(Source material begins)

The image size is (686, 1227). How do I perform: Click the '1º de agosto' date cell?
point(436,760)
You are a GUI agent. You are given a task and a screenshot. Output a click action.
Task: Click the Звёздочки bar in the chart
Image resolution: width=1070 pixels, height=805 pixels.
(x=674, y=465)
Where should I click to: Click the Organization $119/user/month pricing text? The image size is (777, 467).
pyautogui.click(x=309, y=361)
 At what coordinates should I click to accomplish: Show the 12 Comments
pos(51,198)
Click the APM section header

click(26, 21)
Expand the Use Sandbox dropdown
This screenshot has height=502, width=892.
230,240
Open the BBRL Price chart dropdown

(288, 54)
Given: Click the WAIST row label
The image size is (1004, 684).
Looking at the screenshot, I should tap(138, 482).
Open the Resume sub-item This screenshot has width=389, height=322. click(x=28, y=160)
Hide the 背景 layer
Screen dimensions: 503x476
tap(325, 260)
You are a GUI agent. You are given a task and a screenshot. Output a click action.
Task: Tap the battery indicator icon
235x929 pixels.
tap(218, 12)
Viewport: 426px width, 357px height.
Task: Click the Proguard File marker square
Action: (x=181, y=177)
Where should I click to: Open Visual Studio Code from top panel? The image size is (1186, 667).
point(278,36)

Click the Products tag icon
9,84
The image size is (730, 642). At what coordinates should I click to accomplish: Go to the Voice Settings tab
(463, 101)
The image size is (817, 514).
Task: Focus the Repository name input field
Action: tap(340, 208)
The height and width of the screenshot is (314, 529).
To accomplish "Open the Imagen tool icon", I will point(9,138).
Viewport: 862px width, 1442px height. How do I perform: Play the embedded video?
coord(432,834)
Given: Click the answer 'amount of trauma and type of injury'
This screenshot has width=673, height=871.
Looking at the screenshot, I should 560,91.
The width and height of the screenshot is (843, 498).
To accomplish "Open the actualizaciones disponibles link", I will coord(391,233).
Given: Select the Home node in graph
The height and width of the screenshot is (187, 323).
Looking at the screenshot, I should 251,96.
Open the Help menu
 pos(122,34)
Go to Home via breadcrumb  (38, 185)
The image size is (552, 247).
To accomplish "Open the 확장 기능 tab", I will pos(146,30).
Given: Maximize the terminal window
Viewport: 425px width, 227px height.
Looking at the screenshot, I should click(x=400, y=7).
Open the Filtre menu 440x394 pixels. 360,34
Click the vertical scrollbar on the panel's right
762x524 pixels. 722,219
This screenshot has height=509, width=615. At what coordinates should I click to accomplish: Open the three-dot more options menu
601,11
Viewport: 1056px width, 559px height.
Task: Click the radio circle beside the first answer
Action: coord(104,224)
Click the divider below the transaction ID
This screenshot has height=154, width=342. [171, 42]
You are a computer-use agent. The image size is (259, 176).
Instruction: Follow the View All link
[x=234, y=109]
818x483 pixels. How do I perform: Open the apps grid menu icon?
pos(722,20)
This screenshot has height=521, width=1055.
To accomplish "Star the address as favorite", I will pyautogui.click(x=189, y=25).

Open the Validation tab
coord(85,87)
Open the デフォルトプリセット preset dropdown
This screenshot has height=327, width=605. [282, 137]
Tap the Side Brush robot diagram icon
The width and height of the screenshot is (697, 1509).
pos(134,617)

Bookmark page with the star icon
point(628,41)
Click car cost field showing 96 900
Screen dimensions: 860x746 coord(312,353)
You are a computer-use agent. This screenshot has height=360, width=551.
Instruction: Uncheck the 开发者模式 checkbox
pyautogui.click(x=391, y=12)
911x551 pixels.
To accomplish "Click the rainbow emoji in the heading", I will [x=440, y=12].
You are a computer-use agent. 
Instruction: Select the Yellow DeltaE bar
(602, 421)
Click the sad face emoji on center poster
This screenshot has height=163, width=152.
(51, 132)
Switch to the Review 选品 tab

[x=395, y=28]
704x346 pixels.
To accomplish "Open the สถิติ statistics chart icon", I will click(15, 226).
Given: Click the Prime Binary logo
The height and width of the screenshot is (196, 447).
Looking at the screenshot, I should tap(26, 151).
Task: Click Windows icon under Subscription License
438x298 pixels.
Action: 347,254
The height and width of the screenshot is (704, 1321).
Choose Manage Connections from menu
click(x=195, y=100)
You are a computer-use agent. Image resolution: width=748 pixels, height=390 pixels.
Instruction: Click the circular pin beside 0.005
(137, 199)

(Source material ends)

• **Aim of the exercise**: What is needed is an exact copy of the entries above, from the first line through the line holding "Given: Click the WAIST row label", with both of those lines kept; please give nothing else.

• **Written solution**:
The image size is (686, 1227). How do I perform: Click the '1º de agosto' date cell?
point(436,760)
You are a GUI agent. You are given a task and a screenshot. Output a click action.
Task: Click the Звёздочки bar in the chart
Image resolution: width=1070 pixels, height=805 pixels.
(x=674, y=465)
Where should I click to: Click the Organization $119/user/month pricing text? The image size is (777, 467).
pyautogui.click(x=309, y=361)
 At what coordinates should I click to accomplish: Show the 12 Comments
pos(51,198)
Click the APM section header

click(26, 21)
Expand the Use Sandbox dropdown
This screenshot has height=502, width=892.
230,240
Open the BBRL Price chart dropdown

(288, 54)
Given: Click the WAIST row label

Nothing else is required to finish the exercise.